L’ombre de Vincent Bolloré sur l’élection présidentielle

À la tête des nombreux médias qu’il possède, Vincent Bolloré veut tout savoir et tout contrôler. Il entend également jouer un rôle omniscient sur la politique française. Entre lutte de pouvoir avec Emmanuel Macron et création médiatique du personnage Eric Zemmour, voici l’invité surprise de la prochaine présidentielle.

Vincent Bolloré, impassible, durant l’Assemblée générale du groupe Vivendi. Photo : Getty Images

Vincent Bolloré, impassible, durant l’Assemblée générale du groupe Vivendi. Photo : Getty Images

Ami intime de Nicolas Sarkozy, à qui il prête son yacht luxueux au large de Malte après l’élection de ce dernier en mai 2007, Vincent Bolloré a toujours baigné dans le monde politique. L’oligarque français, âgé de 69 ans, est connu de tous, mais reste pourtant l’un des hommes d’affaires les plus discrets de France. Avec une logique de rendement et de chiffre d’affaires, le milliardaire breton façonne chaque média acheté sur le modèle de CNews et y voit désormais une quête de pouvoir. 

Un empire médiatique

Vincent Bolloré s’est d’abord fait connaître pour son entreprise familiale et ses activités sur le continent africain, mais est monté sur le devant de la scène grâce à son arrivée massive dans le paysage médiatique français. Après avoir conquis Havas, fondé Direct 8, Direct Star et ses journaux sous-jacents, il prend la tête du conseil de surveillance du groupe Vivendi puis de Canal +. Depuis 2015, les affaires du groupe Bolloré marchent à merveille grâce à la puissance des nombreux médias sous son contrôle.

Pour ne froisser aucun partenaire commercial ou politique, Vincent Bolloré tente de mettre au pas les journalistes. À l’instar de Jean-Baptiste Rivoire, ancien rédacteur en chef de Canal +, qui a vu un de ses reportages sur le Crédit Mutuel être censuré par le patron de la chaîne. Sur le plateau de C à vous, le journaliste explique : « Vincent Bolloré fait de Canal, par moment, un instrument de propagande. »

Désormais, la société Vivendi grignote progressivement les parts du groupe Lagardère. En rachetant les parts d’Amber Capital, en décembre dernier, l’entreprise de Vincent Bolloré s’est emparée de 45,13 % du capital. Le groupe fondé par Jean-Luc Lagardère compte, entre autres, Europe 1, Paris Match, Le Journal du Dimanche, etc.

**EXTRAITS DE DONNÉES:**
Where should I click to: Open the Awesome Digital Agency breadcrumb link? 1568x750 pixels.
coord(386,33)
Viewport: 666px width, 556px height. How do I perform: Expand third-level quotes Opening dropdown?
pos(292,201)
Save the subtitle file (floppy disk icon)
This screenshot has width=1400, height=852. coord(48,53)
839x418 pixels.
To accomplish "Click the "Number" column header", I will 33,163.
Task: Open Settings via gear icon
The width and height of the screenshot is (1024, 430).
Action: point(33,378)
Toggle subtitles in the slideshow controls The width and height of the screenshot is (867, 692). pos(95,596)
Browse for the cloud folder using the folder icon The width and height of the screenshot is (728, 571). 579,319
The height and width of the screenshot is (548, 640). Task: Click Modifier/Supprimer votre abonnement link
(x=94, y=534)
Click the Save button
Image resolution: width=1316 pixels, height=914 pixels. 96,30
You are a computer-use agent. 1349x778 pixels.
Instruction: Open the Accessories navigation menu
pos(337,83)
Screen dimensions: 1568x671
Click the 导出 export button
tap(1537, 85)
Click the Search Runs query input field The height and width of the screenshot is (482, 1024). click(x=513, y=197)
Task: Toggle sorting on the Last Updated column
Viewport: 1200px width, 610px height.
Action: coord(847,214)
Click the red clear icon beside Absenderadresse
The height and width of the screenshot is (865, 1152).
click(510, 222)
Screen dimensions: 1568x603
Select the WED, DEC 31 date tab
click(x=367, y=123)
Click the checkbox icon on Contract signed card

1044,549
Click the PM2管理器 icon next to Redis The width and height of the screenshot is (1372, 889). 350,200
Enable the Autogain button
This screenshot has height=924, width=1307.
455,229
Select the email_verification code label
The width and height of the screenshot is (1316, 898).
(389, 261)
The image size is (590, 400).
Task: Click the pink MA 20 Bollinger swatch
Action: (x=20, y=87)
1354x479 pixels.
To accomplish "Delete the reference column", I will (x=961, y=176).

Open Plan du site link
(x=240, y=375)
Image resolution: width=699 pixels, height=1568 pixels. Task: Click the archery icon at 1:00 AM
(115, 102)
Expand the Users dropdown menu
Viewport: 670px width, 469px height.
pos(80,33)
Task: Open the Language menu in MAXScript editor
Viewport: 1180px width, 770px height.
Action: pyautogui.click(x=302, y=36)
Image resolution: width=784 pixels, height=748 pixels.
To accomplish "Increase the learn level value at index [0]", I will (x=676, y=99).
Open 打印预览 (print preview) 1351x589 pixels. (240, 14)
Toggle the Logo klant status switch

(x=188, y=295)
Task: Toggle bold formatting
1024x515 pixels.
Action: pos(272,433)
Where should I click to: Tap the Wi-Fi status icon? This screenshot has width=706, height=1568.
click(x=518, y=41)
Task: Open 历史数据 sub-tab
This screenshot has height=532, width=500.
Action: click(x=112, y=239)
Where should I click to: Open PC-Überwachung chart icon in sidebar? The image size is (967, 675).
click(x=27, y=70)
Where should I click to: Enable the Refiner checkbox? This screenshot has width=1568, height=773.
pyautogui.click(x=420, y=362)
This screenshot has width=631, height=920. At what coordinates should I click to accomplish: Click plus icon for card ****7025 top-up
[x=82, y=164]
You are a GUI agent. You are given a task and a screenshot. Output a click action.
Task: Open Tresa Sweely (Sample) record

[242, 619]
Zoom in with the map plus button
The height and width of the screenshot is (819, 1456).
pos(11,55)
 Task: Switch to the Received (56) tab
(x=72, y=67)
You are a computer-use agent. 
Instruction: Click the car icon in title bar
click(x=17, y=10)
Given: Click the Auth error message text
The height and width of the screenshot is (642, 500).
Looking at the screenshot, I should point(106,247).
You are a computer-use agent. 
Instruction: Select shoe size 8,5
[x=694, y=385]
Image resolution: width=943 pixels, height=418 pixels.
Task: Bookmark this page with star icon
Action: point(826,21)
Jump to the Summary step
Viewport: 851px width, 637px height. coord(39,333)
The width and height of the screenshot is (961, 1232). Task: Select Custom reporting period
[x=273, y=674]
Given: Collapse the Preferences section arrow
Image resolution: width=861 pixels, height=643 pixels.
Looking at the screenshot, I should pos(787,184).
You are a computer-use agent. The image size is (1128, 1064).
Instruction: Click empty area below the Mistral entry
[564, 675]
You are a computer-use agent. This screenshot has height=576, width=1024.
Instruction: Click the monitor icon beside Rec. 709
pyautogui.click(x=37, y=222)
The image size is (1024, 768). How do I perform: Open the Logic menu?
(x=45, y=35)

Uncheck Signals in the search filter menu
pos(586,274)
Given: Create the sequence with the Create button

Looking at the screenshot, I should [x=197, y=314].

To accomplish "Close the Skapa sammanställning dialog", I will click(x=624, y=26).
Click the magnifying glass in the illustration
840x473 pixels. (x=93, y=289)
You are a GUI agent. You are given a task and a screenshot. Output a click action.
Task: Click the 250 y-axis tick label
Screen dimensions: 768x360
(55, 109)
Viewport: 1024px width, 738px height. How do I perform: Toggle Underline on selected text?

**EXERCICE PROPOSÉ:** Mettez à jour le passage de l’article sur Vincent Bolloré qui commence aux mots « Un empire médiatique » et s’arrête après « sous son contrôle. », en remplaçant « à merveille » par « très bien ». Recopiez ce passage une fois modifié.

**RÉPONSE COMPLÈTE:**
Un empire médiatique

Vincent Bolloré s’est d’abord fait connaître pour son entreprise familiale et ses activités sur le continent africain, mais est monté sur le devant de la scène grâce à son arrivée massive dans le paysage médiatique français. Après avoir conquis Havas, fondé Direct 8, Direct Star et ses journaux sous-jacents, il prend la tête du conseil de surveillance du groupe Vivendi puis de Canal +. Depuis 2015, les affaires du groupe Bolloré marchent très bien grâce à la puissance des nombreux médias sous son contrôle.